● **RECORDS PROVIDED**:
Start of Block

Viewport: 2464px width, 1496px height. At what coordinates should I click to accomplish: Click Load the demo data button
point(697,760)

End of Block
Start of Block

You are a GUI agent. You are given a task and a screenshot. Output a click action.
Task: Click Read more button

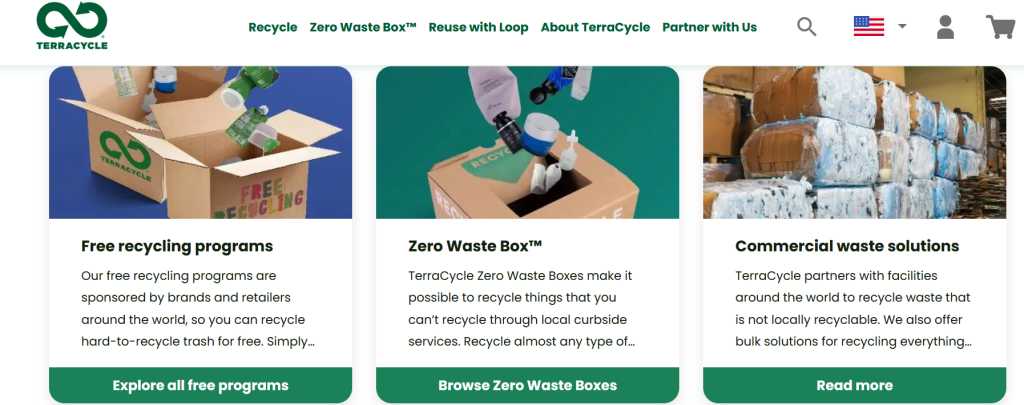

End of Block
Start of Block

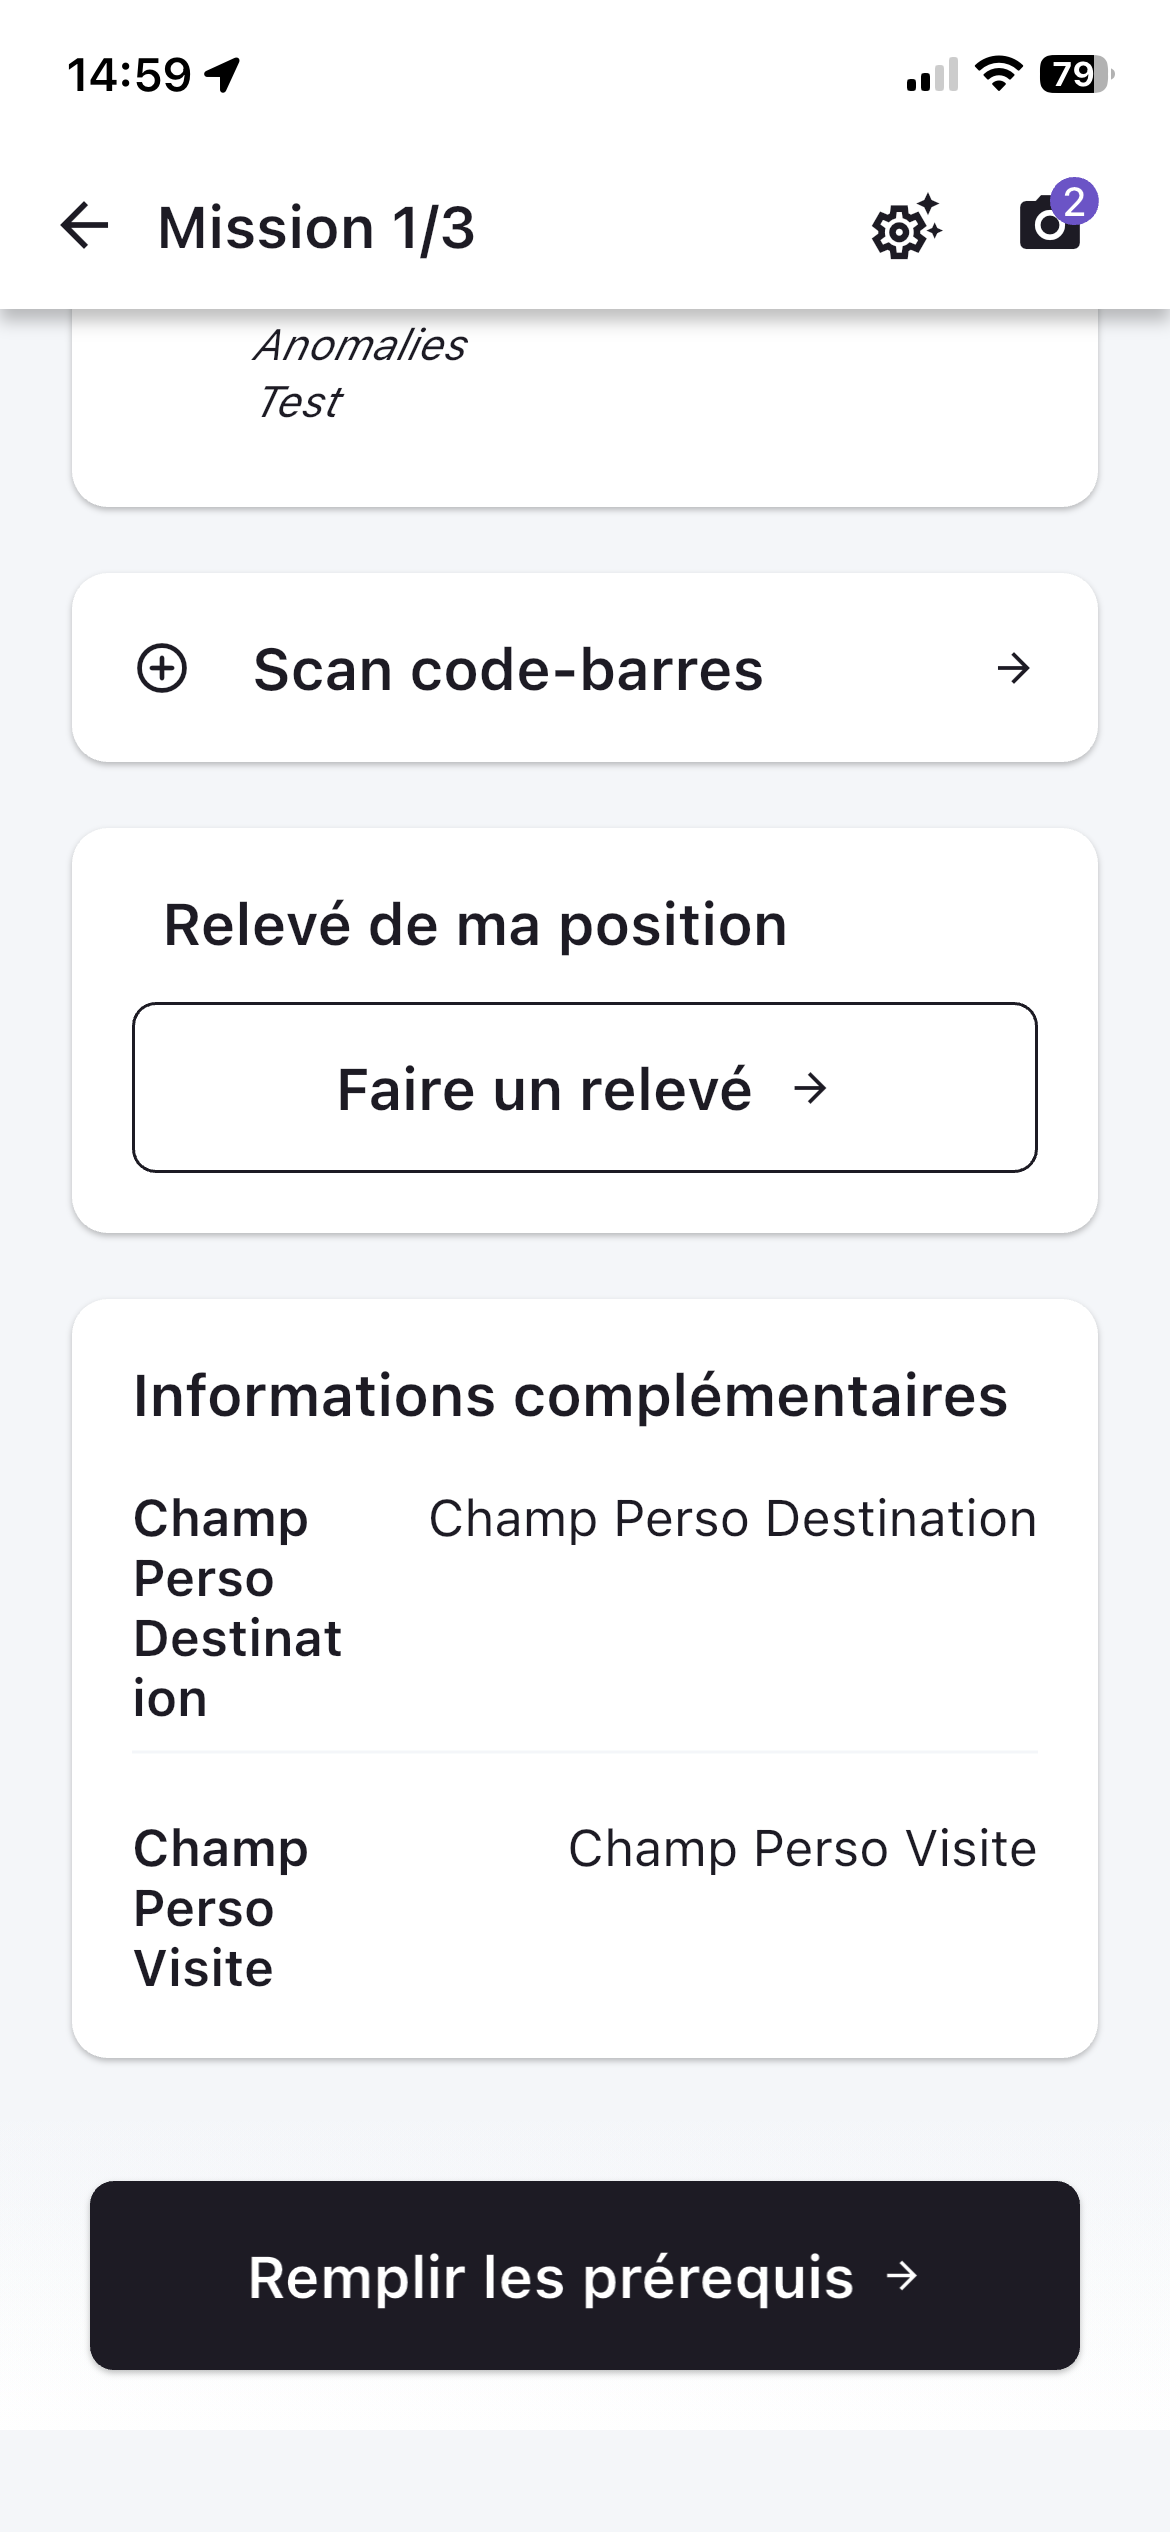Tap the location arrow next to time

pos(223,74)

End of Block

● **INSTRUCTIONS TO FOLLOW**: Go through the material above and output exactly the lines from the one containing "You are a GUI" through the one containing "Task: Click Read more button".

● **SOLUTION FOR THIS EXERCISE**:
You are a GUI agent. You are given a task and a screenshot. Output a click action.
Task: Click Read more button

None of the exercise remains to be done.